Let me share a little story with you about how I became aware of some hidden racism and prejudice in my own heart. You might be asking: You, Daniel Whyte, a black man and a Christian? Yes, me — Daniel Whyte, a black man and a Christian — had to acknowledge some prejudice and racism in my own heart at one point in my life.

I was asked to speak in a meeting in southern California. It was a mixed audience—Whites, Blacks, and Latinos. A Latino was scheduled to speak before I was to speak. As this Latino brother rose to speak, this thought immediately crossed my wretched heart and mind: “What can this Latino, who probably got over here illegally, with his no alien card self and his broken English, tell us Blacks and Whites?” As soon as that thought finished its wicked course, God smote my heart and pointed out my own prejudice.

You see, I did not have any prejudice toward the white folk who were there because they spoke proper English and because they had been here since the inception of America. My racism was toward those who were different than we were. (“We” meaning Black and White, American-born, English-speaking people.) My racism was against those whom I somehow thought I had an advantage over, those whom I pridefully thought I was better than simply because I was born in America and spoke proper English. You see, I didn’t really hate this Latino brother, I just thought I was better than him. And that is all racism is: thinking you are better than another, because you are in the majority, or because you were here first, etc.

* * *

Exercise instructions | Edit the passage on prejudice by writing out the stretch from "Let me share" through "my own prejudice." with "meeting" changed to "gathering". The listing after this point is separate material with no tie to the passage on prejudice.

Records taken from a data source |
* * *

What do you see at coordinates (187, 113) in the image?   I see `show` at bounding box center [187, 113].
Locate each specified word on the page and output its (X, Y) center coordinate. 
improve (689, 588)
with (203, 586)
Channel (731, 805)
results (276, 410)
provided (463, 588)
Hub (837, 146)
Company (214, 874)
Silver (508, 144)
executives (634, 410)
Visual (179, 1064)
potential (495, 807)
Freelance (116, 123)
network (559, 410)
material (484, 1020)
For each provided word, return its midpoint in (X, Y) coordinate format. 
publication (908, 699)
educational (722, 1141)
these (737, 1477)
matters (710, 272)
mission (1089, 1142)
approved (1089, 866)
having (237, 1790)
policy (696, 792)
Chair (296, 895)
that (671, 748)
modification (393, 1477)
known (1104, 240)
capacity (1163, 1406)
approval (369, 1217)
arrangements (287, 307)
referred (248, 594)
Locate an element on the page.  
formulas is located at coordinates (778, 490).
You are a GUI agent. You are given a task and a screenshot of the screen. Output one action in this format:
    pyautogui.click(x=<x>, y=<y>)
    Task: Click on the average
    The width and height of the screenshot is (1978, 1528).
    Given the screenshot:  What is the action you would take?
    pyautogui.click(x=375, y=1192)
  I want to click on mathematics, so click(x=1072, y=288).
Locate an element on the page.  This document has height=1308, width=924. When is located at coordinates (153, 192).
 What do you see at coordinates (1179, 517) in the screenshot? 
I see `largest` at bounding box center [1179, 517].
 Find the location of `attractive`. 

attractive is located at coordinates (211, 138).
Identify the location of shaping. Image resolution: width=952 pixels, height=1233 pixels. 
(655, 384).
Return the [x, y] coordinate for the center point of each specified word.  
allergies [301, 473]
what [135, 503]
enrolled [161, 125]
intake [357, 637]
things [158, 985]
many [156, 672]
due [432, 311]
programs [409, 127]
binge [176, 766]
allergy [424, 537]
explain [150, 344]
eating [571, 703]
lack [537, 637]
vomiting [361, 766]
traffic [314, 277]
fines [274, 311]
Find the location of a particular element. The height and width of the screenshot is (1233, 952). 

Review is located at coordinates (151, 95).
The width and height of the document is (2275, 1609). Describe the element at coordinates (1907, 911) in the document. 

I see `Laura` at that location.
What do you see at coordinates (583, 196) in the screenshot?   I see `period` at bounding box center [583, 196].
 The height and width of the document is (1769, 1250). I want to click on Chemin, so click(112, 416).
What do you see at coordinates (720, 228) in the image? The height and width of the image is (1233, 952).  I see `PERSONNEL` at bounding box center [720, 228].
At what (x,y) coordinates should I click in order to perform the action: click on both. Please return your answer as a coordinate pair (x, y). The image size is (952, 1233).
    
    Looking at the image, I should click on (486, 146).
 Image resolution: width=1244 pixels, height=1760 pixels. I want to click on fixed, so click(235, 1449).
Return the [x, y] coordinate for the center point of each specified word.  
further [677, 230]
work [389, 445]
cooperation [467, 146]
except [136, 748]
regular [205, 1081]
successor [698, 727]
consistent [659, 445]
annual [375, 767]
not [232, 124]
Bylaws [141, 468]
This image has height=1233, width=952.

* * *

Solution for this exercise |
Let me share a little story with you about how I became aware of some hidden racism and prejudice in my own heart. You might be asking: You, Daniel Whyte, a black man and a Christian? Yes, me — Daniel Whyte, a black man and a Christian — had to acknowledge some prejudice and racism in my own heart at one point in my life.

I was asked to speak in a gathering in southern California. It was a mixed audience—Whites, Blacks, and Latinos. A Latino was scheduled to speak before I was to speak. As this Latino brother rose to speak, this thought immediately crossed my wretched heart and mind: “What can this Latino, who probably got over here illegally, with his no alien card self and his broken English, tell us Blacks and Whites?” As soon as that thought finished its wicked course, God smote my heart and pointed out my own prejudice.